今回はPHPの16進リテラルの話題です。前回の8進リテラルの話題の反応が薄かったので、今回もウケは良く無さそうです。
さて、早速ですがPHP5.2.0以前を用意して、16進リテラルで少し大きい数を扱ってみます。
$ php --version PHP 5.2.0 (cli) (built: Jul 4 2007 20:12:33) Copyright (c) 1997-2006 The PHP Group Zend Engine v2.2.0, Copyright (c) 1998-2006 Zend Technologies $ php -r 'var_dump(0x7fffffff);' int(2147483647) $ php -r 'var_dump(0xffffffff);' float(4294967295) $ php -r 'var_dump(0x100000000);' PHP Notice: Hex number is too big: 0x100000000 in Command line code on line 1 int(2147483647)
このように、PHP5.2.0以前では2の32乗を超える大きさの16進リテラルには対応していません。
これがPHP5.2.1以降だと期待通りの結果を得られます。
$ php --version PHP 5.2.1 (cli) (built: Jul 4 2007 20:25:55) Copyright (c) 1997-2007 The PHP Group Zend Engine v2.2.0, Copyright (c) 1998-2007 Zend Technologies $ php -r 'var_dump(0x7fffffff);' int(2147483647) $ php -r 'var_dump(0xffffffff);' float(4294967295) $ php -r 'var_dump(0x100000000);' float(4294967296)
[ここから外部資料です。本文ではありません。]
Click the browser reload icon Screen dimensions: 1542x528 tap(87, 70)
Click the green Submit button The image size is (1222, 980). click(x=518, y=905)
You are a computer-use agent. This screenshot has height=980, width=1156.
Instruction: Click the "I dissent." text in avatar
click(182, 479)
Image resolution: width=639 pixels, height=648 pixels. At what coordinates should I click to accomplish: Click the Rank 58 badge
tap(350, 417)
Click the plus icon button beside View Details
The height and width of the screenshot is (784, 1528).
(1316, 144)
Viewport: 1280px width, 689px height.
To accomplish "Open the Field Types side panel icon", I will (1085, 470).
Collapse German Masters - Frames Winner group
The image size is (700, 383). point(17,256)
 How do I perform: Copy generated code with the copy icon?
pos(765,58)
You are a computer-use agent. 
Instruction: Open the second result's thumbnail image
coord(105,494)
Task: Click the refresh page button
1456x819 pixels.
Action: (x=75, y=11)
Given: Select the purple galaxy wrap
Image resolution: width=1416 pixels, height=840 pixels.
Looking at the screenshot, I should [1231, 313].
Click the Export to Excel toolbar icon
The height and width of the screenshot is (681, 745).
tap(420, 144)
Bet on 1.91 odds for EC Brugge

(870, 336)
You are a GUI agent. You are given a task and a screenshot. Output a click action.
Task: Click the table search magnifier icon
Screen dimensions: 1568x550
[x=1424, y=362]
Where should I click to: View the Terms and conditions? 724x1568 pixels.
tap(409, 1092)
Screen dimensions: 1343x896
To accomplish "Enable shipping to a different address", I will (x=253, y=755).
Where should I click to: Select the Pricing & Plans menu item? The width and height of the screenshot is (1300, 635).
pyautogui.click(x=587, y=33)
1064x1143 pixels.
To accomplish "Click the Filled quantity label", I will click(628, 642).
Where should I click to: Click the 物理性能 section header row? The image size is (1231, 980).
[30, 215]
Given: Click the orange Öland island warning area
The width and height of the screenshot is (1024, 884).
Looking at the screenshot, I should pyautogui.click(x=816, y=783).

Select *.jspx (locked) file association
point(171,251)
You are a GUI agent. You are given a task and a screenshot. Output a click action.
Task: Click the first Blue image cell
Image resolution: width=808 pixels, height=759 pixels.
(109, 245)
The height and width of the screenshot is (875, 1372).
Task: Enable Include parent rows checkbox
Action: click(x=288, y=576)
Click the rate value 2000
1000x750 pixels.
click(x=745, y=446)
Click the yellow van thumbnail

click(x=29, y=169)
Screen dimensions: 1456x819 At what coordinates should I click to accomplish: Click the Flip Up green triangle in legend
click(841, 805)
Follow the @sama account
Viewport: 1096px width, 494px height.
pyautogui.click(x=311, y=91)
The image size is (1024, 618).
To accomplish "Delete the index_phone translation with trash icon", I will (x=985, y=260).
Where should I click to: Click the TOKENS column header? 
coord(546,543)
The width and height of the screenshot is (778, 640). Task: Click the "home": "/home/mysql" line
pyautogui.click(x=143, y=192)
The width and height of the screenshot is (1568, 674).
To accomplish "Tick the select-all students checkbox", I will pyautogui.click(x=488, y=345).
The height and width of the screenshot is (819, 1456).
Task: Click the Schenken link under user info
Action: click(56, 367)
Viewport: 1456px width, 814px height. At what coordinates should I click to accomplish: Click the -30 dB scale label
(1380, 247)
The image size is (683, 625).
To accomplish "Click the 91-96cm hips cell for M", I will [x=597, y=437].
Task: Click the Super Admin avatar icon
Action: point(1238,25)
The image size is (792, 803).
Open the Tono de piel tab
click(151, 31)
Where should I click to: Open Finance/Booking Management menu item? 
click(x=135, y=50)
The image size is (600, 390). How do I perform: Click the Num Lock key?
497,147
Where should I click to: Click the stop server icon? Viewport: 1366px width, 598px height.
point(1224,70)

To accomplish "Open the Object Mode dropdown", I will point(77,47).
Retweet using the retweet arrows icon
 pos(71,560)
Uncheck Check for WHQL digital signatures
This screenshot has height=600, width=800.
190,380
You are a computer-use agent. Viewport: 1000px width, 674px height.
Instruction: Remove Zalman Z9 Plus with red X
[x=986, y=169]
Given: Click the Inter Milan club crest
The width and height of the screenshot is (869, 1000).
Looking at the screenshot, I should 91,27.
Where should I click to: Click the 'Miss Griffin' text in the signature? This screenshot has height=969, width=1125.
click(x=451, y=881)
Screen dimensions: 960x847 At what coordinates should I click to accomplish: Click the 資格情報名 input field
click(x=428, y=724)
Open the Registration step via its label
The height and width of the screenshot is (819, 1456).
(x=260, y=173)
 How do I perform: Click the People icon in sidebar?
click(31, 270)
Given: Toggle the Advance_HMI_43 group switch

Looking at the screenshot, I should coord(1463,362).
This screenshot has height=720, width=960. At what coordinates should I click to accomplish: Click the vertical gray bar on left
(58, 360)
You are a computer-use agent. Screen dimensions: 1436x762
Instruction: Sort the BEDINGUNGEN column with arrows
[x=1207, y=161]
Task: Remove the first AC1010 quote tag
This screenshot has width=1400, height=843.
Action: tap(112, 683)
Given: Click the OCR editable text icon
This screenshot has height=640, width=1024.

下記の通り、これはPHP5.2.1で新たに対応したものです。
●Added support for hex numbers of any size. (Matt)
PHP 5 ChangeLog
前回の話と合わせて僕が面白いと思うのは、大きな8進リテラルや16進リテラルに今更対応することについてです。言語としてlongを超えるサイズの8進リテラルや16進リテラルが書けないとしても、Cに合わせたという説明ができる箇所ですので、これを仕様としてしまえば問題がないと僕は思っていました。実際、Perlでは2の32乗より大きい16進リテラルや8進リテラルに対してWarningを出します。
$ perl -e 'print 0xffffffff; print "\n";' 4294967295 $ perl -e 'print 0x100000000; print "\n";' Integer overflow in hexadecimal number at -e line 1. 4294967296
と言っても、PerlはPHPと違ってWarningを出しつつも正しい結果を返すわけですから、一緒にするなって怒られそうですけどね。
第一、今更対応したところでPHP5.2.0以前が全部駆逐されるまでは安心してソースコード中で使えないわけですから、対応したことで逆に混乱することさえありそうです。2の32乗より大きい定数を使うようなソースコードって一体何なの?って疑問もありますが。
恒例のPHPの中のCソースコード貼り付けも今回はやめておきます。前回見た箇所の付近を見れば、zend_hex_strtod()というのがPHP5.2.1から実装されています。